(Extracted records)
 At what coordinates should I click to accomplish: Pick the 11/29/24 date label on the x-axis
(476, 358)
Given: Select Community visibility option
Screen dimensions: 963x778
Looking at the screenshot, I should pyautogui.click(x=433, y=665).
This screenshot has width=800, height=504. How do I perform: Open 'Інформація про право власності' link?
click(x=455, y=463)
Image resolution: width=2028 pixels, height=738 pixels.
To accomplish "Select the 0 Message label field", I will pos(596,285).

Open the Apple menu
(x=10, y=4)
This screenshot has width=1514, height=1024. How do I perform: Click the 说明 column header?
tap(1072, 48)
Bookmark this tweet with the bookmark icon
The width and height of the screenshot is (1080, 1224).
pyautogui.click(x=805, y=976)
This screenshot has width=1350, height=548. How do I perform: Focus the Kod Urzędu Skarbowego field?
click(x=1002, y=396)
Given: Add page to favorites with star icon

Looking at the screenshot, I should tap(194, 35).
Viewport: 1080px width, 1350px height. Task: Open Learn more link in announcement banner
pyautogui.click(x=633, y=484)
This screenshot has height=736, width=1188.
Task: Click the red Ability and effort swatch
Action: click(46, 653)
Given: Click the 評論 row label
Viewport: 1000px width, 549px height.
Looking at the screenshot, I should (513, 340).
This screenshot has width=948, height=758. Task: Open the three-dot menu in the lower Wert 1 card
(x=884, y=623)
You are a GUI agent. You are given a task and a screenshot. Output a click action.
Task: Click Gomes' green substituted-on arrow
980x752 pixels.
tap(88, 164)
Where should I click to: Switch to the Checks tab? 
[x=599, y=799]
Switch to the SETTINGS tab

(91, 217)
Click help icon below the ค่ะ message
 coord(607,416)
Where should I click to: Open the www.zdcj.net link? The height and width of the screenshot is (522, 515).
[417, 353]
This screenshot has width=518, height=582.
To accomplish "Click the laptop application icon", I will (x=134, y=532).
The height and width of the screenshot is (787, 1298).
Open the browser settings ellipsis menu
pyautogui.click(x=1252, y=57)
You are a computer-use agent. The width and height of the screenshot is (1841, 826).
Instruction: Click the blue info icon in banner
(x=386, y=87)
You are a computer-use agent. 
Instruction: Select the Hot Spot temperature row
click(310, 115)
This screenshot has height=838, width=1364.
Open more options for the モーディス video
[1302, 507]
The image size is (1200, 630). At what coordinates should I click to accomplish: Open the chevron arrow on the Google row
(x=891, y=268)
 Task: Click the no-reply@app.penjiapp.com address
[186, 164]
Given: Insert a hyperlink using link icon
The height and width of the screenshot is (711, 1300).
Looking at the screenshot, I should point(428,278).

§ PROBLEM DESCRIPTION
Print out all the entries precisely as written.

§ SOLUTION TO THIS PROBLEM
 At what coordinates should I click to accomplish: Pick the 11/29/24 date label on the x-axis
(476, 358)
Given: Select Community visibility option
Screen dimensions: 963x778
Looking at the screenshot, I should pyautogui.click(x=433, y=665).
This screenshot has width=800, height=504. How do I perform: Open 'Інформація про право власності' link?
click(x=455, y=463)
Image resolution: width=2028 pixels, height=738 pixels.
To accomplish "Select the 0 Message label field", I will pos(596,285).

Open the Apple menu
(x=10, y=4)
This screenshot has width=1514, height=1024. How do I perform: Click the 说明 column header?
tap(1072, 48)
Bookmark this tweet with the bookmark icon
The width and height of the screenshot is (1080, 1224).
pyautogui.click(x=805, y=976)
This screenshot has width=1350, height=548. How do I perform: Focus the Kod Urzędu Skarbowego field?
click(x=1002, y=396)
Given: Add page to favorites with star icon

Looking at the screenshot, I should tap(194, 35).
Viewport: 1080px width, 1350px height. Task: Open Learn more link in announcement banner
pyautogui.click(x=633, y=484)
This screenshot has height=736, width=1188.
Task: Click the red Ability and effort swatch
Action: click(46, 653)
Given: Click the 評論 row label
Viewport: 1000px width, 549px height.
Looking at the screenshot, I should (513, 340).
This screenshot has width=948, height=758. Task: Open the three-dot menu in the lower Wert 1 card
(x=884, y=623)
You are a GUI agent. You are given a task and a screenshot. Output a click action.
Task: Click Gomes' green substituted-on arrow
980x752 pixels.
tap(88, 164)
Where should I click to: Switch to the Checks tab? 
[x=599, y=799]
Switch to the SETTINGS tab

(91, 217)
Click help icon below the ค่ะ message
 coord(607,416)
Where should I click to: Open the www.zdcj.net link? The height and width of the screenshot is (522, 515).
[417, 353]
This screenshot has width=518, height=582.
To accomplish "Click the laptop application icon", I will (x=134, y=532).
The height and width of the screenshot is (787, 1298).
Open the browser settings ellipsis menu
pyautogui.click(x=1252, y=57)
You are a computer-use agent. The width and height of the screenshot is (1841, 826).
Instruction: Click the blue info icon in banner
(x=386, y=87)
You are a computer-use agent. 
Instruction: Select the Hot Spot temperature row
click(310, 115)
This screenshot has height=838, width=1364.
Open more options for the モーディス video
[1302, 507]
The image size is (1200, 630). At what coordinates should I click to accomplish: Open the chevron arrow on the Google row
(x=891, y=268)
 Task: Click the no-reply@app.penjiapp.com address
[186, 164]
Given: Insert a hyperlink using link icon
The height and width of the screenshot is (711, 1300).
Looking at the screenshot, I should point(428,278).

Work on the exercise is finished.